Yes, I took the plunge.  After game 7 last year, Topps offered a set of cards commemorating the win.  The price point was a lower per card average than I was used to seeing and since I vowed to collect the players from that winning team, it seemed appropriate to make this my first acquisition.

Scanned to be cropped, but left without

Here’s a few more from the set.  Topps offered two versions.  There was a regular set and then a set with an auto.  Knowing how highly priced the autos can get from Topps Now, at least for the time being, it seemed like a good preemptive strike on that front too.  So, for less than $10 per card, I got the set and an auto, which could have been one of 4 players, and the potential for low numbered parallels.  Not bad.

And to you, too, Topps

Before we get to the auto, however, I want to mention another one of the nice program perks.  Free cards occasionally pop up.  That’s a really nice, unnecessary gesture.  I will say, going back to the price discussion, that this particular card is the cheapest one I’ve seen in person at $3.00.  At this year’s National, I saw a different Topps Now card at $4.00.  Maybe by the next Chicago National in 2019 I’ll see them in the dollar bin as predicted.


Here’s the autograph.  This card can still fetch close to $100.  That’s a price I would never pay in the open market.  That means that if I were to sell it, my set would virtually pay for itself.  I’ll be honest, I considered buying multiple sets and flipping the extra sets in hopes of getting different autos, but I didn’t have the cash at the time anyway.

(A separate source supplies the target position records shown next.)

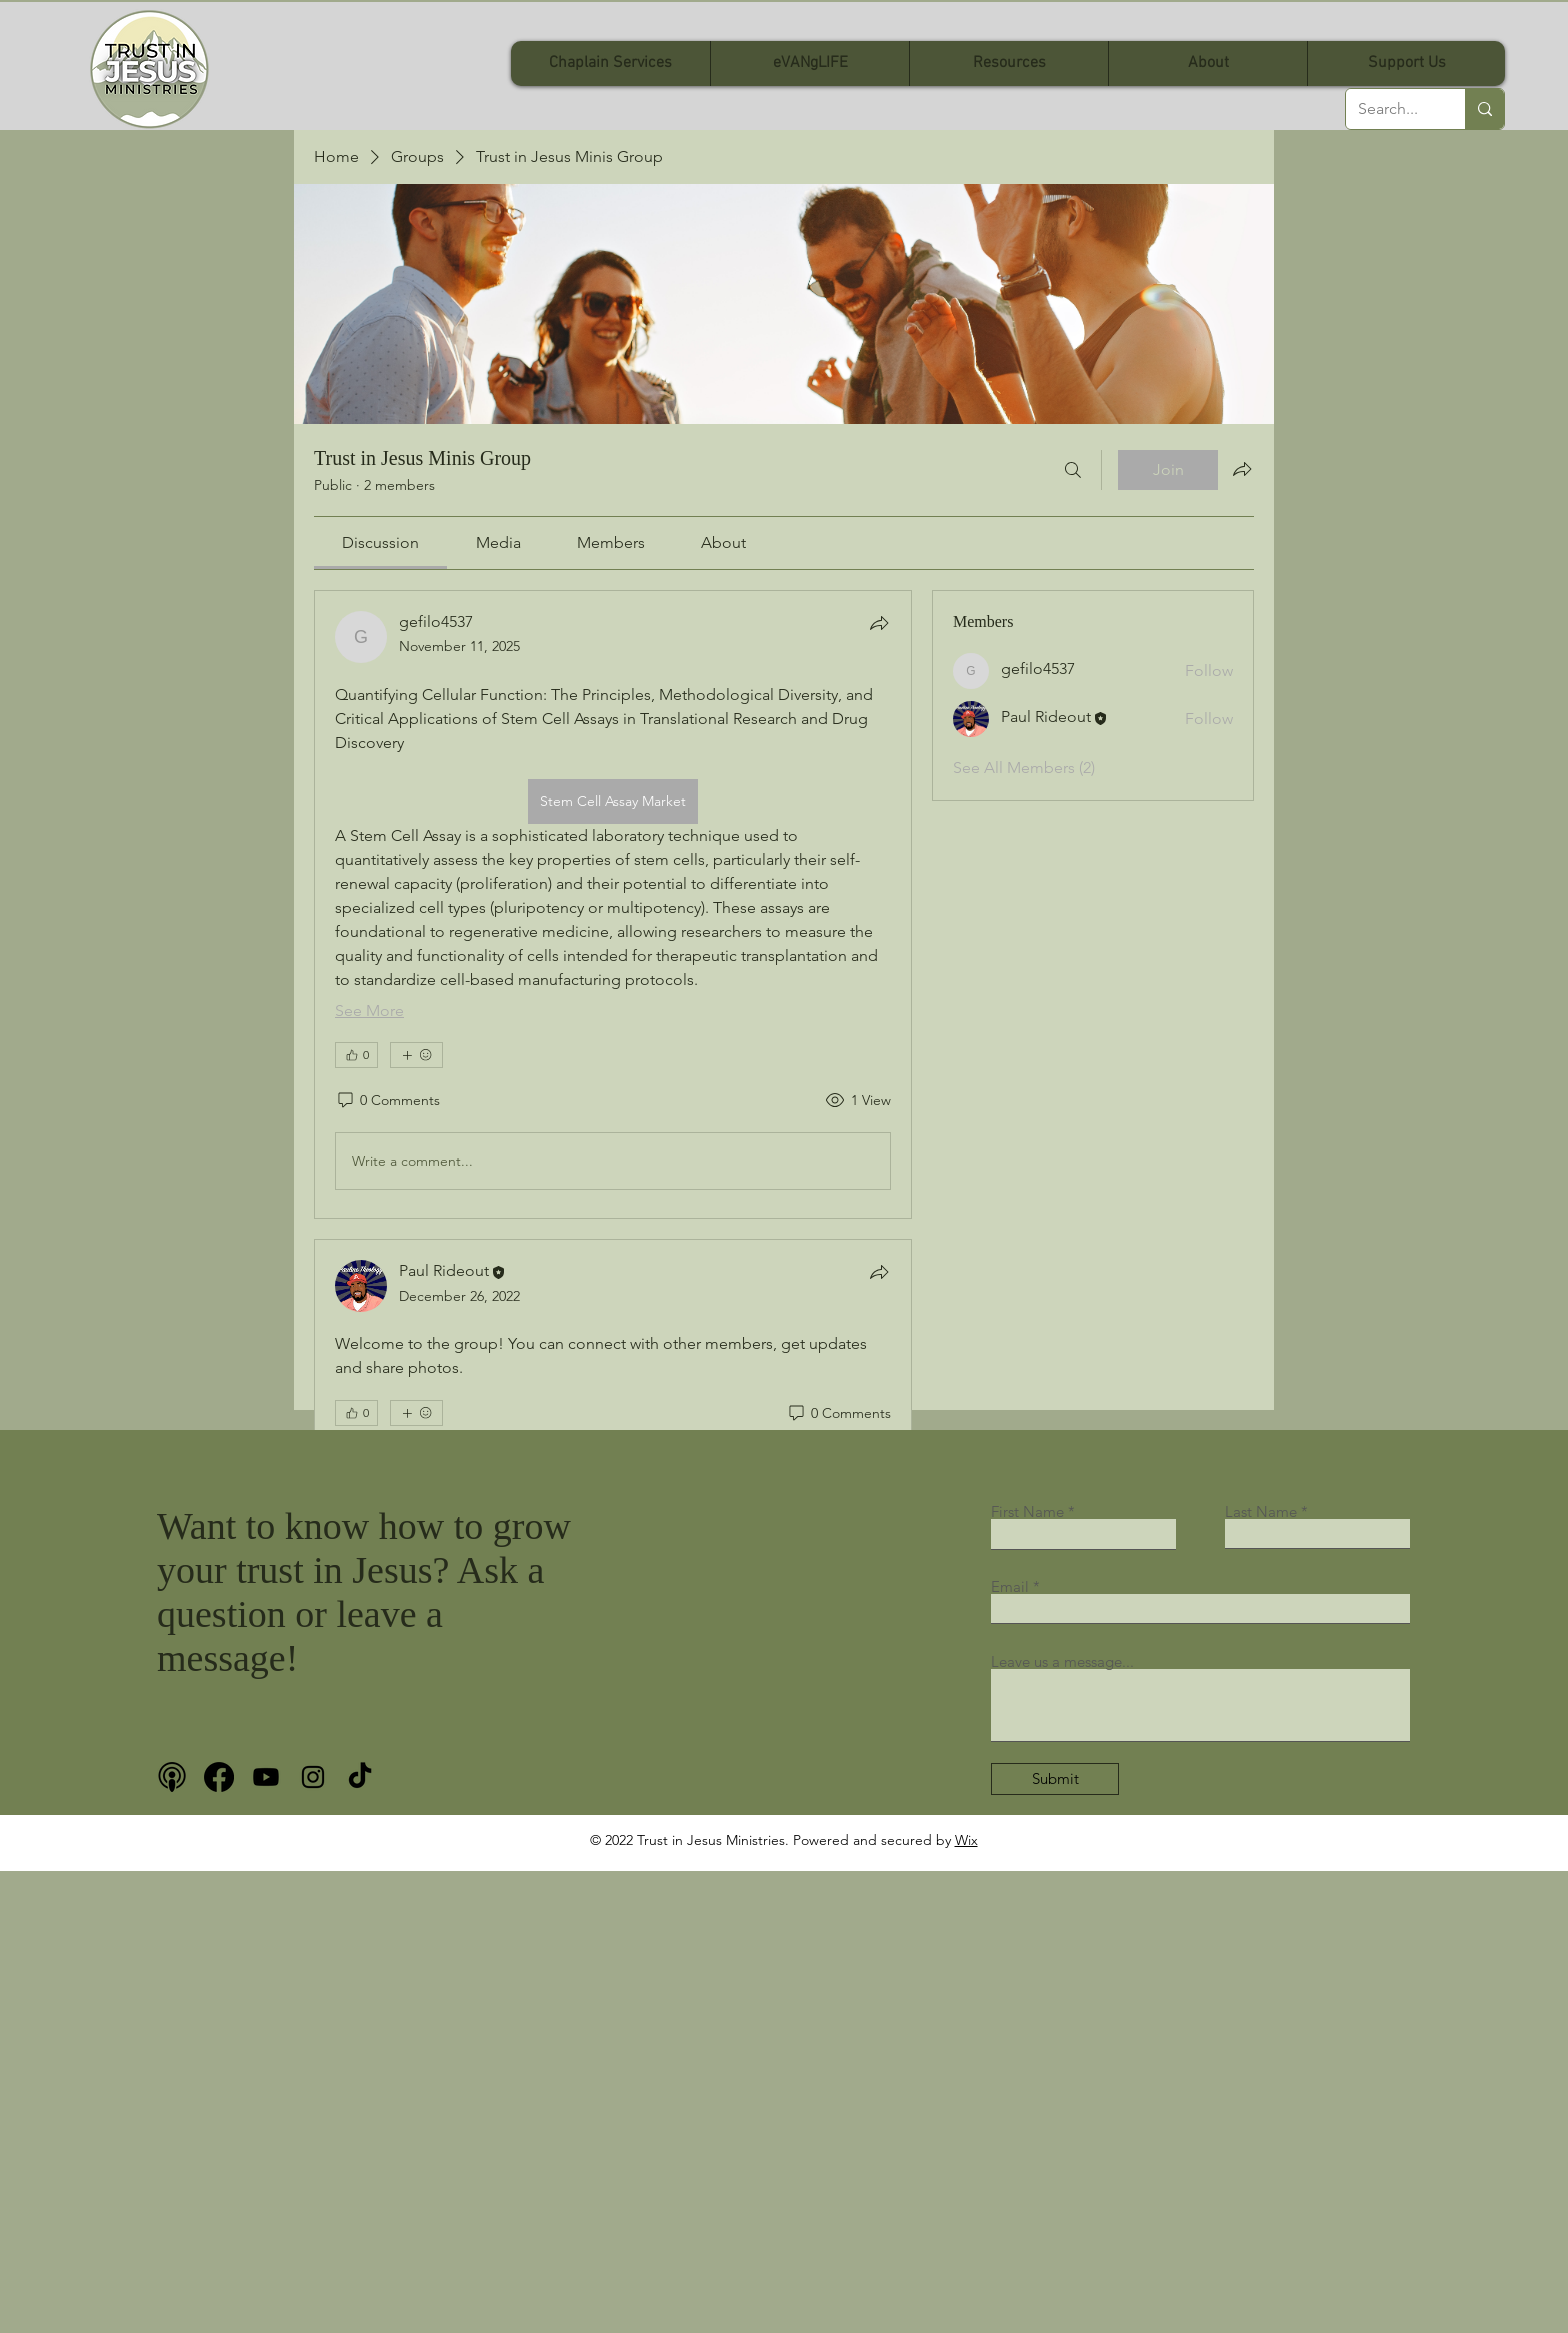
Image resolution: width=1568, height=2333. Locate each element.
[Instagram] (313, 1777)
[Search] (1073, 470)
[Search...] (1390, 109)
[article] (613, 904)
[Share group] (1242, 469)
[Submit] (1055, 1779)
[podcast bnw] (172, 1777)
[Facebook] (219, 1777)
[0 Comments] (387, 1101)
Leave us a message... (1062, 1661)
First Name (1027, 1511)
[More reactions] (416, 1055)
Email (1010, 1586)
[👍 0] (356, 1055)
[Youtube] (266, 1777)
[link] (380, 542)
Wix (966, 1840)
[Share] (879, 623)
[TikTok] (360, 1777)
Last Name (1261, 1511)
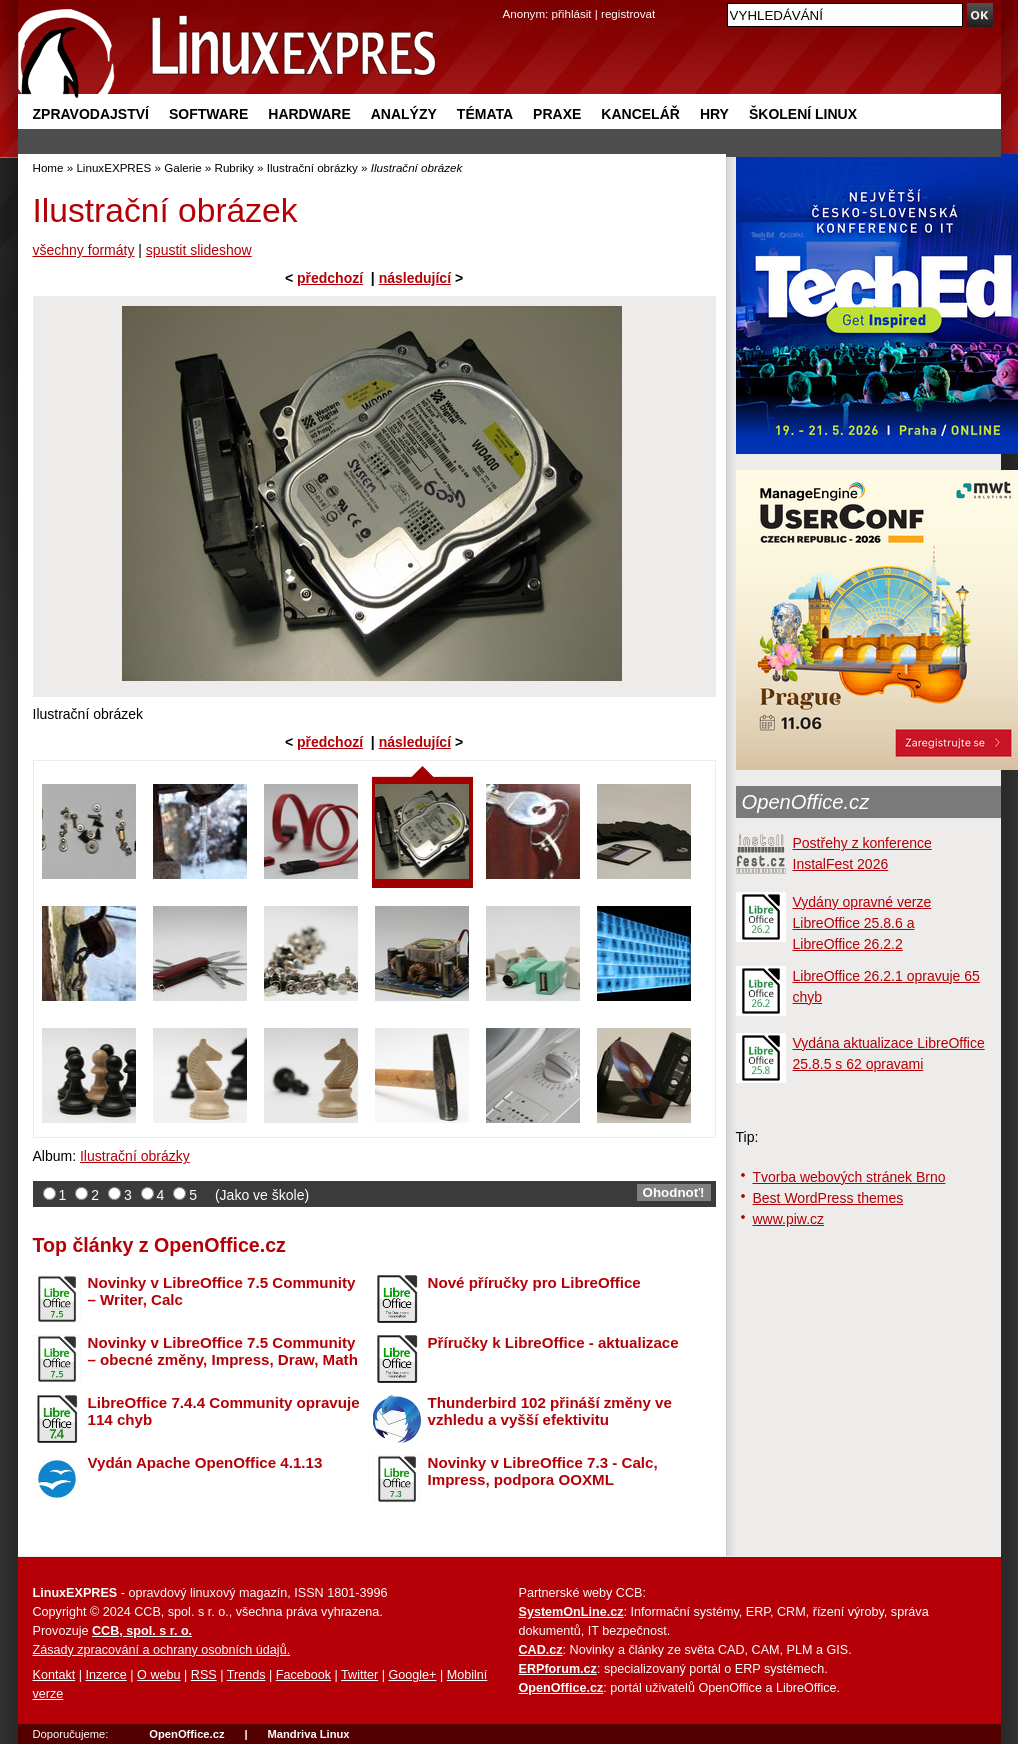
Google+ (412, 1675)
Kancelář (640, 114)
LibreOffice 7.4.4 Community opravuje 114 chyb (224, 1411)
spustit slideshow (199, 250)
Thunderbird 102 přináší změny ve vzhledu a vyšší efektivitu (550, 1411)
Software (208, 114)
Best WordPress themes (828, 1198)
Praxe (557, 114)
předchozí (330, 278)
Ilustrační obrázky (312, 167)
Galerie (182, 167)
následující (415, 278)
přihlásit (572, 13)
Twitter (359, 1675)
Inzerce (106, 1675)
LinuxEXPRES (113, 167)
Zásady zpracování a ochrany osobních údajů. (162, 1650)
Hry (714, 114)
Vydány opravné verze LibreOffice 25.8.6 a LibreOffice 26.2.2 (862, 923)
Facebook (303, 1675)
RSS (204, 1675)
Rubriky (234, 167)
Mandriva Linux (308, 1734)
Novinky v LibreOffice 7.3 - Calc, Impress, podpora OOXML (543, 1471)
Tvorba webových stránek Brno (849, 1177)
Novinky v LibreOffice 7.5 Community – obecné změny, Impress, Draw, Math (223, 1351)
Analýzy (404, 114)
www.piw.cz (789, 1219)
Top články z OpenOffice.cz (159, 1245)
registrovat (628, 13)
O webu (158, 1675)
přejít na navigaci (509, 0)
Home (48, 167)
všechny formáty (84, 250)
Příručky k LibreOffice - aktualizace (553, 1342)
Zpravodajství (91, 114)
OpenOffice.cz (806, 802)
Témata (485, 114)
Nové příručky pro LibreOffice (534, 1282)
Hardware (309, 114)
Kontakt (54, 1675)
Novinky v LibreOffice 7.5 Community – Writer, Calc (222, 1291)
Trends (246, 1675)
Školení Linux (803, 114)
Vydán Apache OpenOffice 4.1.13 (205, 1462)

To wrap this up, I’ll say that I’m surprised at how quickly these cards became a pretty normal part of the collecting landscape.  I’m also surprised at the quality of the cards.  These are nice, sturdy cards that look great.  I’m happy I decided to get these, although I still can’t imagine getting any singles or the weekly sets at their current prices.  That doesn’t mean I haven’t bought more Topps Now cards since, but I’ll save that for another day.  My time is too sensitive to write about that right now.